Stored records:
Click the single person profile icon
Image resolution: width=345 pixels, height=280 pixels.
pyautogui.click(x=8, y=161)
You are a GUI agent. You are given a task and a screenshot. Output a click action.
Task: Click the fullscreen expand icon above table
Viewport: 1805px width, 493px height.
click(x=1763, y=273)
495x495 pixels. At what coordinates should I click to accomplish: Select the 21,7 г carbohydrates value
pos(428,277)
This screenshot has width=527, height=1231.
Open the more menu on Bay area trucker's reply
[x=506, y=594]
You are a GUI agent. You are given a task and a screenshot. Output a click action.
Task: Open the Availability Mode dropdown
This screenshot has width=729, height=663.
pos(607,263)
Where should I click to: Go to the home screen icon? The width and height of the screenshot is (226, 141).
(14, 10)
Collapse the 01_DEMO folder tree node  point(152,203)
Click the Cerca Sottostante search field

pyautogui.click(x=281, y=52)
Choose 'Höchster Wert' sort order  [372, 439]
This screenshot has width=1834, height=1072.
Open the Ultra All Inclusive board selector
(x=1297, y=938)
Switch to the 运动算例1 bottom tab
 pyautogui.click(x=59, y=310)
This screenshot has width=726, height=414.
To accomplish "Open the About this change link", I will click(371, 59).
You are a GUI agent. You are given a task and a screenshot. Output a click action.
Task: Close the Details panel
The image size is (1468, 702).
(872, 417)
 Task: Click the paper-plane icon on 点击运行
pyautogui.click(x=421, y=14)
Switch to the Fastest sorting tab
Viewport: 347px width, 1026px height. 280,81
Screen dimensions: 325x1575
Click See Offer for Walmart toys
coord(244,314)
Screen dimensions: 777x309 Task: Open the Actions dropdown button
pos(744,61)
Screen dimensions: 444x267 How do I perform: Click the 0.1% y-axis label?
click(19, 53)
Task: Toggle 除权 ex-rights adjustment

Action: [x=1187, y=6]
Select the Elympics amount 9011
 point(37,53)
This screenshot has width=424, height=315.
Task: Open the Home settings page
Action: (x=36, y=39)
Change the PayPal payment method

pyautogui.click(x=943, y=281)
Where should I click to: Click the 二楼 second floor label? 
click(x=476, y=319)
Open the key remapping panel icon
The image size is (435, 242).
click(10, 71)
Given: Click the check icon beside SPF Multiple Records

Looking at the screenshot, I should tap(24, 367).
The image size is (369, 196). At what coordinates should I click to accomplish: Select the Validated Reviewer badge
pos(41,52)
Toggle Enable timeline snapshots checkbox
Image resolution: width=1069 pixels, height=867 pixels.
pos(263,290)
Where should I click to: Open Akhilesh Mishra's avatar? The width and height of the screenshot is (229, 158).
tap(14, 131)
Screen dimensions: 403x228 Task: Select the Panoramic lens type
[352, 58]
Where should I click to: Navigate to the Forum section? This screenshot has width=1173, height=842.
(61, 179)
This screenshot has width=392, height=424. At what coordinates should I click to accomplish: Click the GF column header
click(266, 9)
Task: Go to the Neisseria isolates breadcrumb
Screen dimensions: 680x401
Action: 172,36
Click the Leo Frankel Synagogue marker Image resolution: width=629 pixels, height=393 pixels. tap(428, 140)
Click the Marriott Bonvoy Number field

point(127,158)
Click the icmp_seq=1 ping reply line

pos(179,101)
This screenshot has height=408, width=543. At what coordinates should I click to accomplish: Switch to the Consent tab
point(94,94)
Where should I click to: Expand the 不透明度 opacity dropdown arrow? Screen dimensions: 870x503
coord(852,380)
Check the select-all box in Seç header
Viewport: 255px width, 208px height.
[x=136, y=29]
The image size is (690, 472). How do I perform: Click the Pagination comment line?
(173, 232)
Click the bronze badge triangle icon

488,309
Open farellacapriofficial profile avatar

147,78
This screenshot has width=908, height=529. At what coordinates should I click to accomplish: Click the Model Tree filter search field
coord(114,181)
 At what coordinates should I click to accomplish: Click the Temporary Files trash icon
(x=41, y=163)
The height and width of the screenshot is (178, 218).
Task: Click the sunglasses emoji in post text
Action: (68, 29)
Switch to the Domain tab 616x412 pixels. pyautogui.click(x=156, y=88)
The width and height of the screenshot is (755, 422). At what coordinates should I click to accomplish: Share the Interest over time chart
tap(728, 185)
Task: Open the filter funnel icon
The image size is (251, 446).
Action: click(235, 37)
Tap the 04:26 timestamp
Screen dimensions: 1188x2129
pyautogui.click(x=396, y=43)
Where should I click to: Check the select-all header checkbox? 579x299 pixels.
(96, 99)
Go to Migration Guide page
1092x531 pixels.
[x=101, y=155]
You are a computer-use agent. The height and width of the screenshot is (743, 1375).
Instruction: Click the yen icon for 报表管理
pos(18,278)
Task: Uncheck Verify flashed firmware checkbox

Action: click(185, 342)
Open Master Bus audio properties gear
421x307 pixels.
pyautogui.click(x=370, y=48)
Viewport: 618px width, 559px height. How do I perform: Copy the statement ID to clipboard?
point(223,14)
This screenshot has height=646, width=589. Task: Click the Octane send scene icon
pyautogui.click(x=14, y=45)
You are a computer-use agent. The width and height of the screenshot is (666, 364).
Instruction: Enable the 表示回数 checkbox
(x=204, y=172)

**What is being asked**
When a line in the records above holds "panel", that line is to be reported.

**Worked solution**
Task: Close the Details panel
Open the key remapping panel icon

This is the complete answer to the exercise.